### [Problem to work on]
Each record below should be repeated precisely as written.

[Stored items]
----

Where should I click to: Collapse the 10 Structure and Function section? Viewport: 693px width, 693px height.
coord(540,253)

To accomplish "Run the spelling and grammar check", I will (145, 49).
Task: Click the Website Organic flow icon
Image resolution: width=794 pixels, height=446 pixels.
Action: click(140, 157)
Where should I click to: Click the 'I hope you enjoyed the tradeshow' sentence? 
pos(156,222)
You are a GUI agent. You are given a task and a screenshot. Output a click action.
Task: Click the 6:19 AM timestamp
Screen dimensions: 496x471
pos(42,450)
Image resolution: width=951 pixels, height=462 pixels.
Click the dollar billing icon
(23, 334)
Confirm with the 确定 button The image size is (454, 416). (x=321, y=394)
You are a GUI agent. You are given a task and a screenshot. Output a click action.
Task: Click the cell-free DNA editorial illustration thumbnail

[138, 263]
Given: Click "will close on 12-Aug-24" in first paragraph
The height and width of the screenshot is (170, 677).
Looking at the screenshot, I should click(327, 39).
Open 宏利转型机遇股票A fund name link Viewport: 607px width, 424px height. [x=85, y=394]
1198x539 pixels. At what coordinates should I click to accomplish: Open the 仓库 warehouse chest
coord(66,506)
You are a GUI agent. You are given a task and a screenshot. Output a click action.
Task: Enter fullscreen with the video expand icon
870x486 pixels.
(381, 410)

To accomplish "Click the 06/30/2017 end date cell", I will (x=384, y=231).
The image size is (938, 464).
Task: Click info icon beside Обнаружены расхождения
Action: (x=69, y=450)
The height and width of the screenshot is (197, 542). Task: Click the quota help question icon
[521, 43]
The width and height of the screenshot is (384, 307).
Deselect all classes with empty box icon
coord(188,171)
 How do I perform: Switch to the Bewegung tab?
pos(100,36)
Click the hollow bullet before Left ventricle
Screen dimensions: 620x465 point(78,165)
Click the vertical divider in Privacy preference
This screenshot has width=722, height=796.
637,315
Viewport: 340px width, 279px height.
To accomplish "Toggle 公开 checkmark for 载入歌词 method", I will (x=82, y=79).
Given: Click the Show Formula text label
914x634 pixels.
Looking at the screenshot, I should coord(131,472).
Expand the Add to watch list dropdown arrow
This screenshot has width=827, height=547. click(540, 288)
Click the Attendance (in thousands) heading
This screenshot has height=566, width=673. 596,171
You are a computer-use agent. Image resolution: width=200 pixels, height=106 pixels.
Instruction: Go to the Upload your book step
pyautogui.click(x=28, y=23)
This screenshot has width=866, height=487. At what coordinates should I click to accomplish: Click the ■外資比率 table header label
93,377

----

### [Answer box]
Where should I click to: Collapse the 10 Structure and Function section? Viewport: 693px width, 693px height.
coord(540,253)

To accomplish "Run the spelling and grammar check", I will (145, 49).
Task: Click the Website Organic flow icon
Image resolution: width=794 pixels, height=446 pixels.
Action: click(140, 157)
Where should I click to: Click the 'I hope you enjoyed the tradeshow' sentence? 
pos(156,222)
You are a GUI agent. You are given a task and a screenshot. Output a click action.
Task: Click the 6:19 AM timestamp
Screen dimensions: 496x471
pos(42,450)
Image resolution: width=951 pixels, height=462 pixels.
Click the dollar billing icon
(23, 334)
Confirm with the 确定 button The image size is (454, 416). (x=321, y=394)
You are a GUI agent. You are given a task and a screenshot. Output a click action.
Task: Click the cell-free DNA editorial illustration thumbnail

[138, 263]
Given: Click "will close on 12-Aug-24" in first paragraph
The height and width of the screenshot is (170, 677).
Looking at the screenshot, I should click(327, 39).
Open 宏利转型机遇股票A fund name link Viewport: 607px width, 424px height. [x=85, y=394]
1198x539 pixels. At what coordinates should I click to accomplish: Open the 仓库 warehouse chest
coord(66,506)
You are a GUI agent. You are given a task and a screenshot. Output a click action.
Task: Enter fullscreen with the video expand icon
870x486 pixels.
(381, 410)

To accomplish "Click the 06/30/2017 end date cell", I will (x=384, y=231).
The image size is (938, 464).
Task: Click info icon beside Обнаружены расхождения
Action: (x=69, y=450)
The height and width of the screenshot is (197, 542). Task: Click the quota help question icon
[521, 43]
The width and height of the screenshot is (384, 307).
Deselect all classes with empty box icon
coord(188,171)
 How do I perform: Switch to the Bewegung tab?
pos(100,36)
Click the hollow bullet before Left ventricle
Screen dimensions: 620x465 point(78,165)
Click the vertical divider in Privacy preference
This screenshot has width=722, height=796.
637,315
Viewport: 340px width, 279px height.
To accomplish "Toggle 公开 checkmark for 载入歌词 method", I will (x=82, y=79).
Given: Click the Show Formula text label
914x634 pixels.
Looking at the screenshot, I should coord(131,472).
Expand the Add to watch list dropdown arrow
This screenshot has width=827, height=547. click(540, 288)
Click the Attendance (in thousands) heading
This screenshot has height=566, width=673. 596,171
You are a computer-use agent. Image resolution: width=200 pixels, height=106 pixels.
Instruction: Go to the Upload your book step
pyautogui.click(x=28, y=23)
This screenshot has width=866, height=487. At what coordinates should I click to accomplish: Click the ■外資比率 table header label
93,377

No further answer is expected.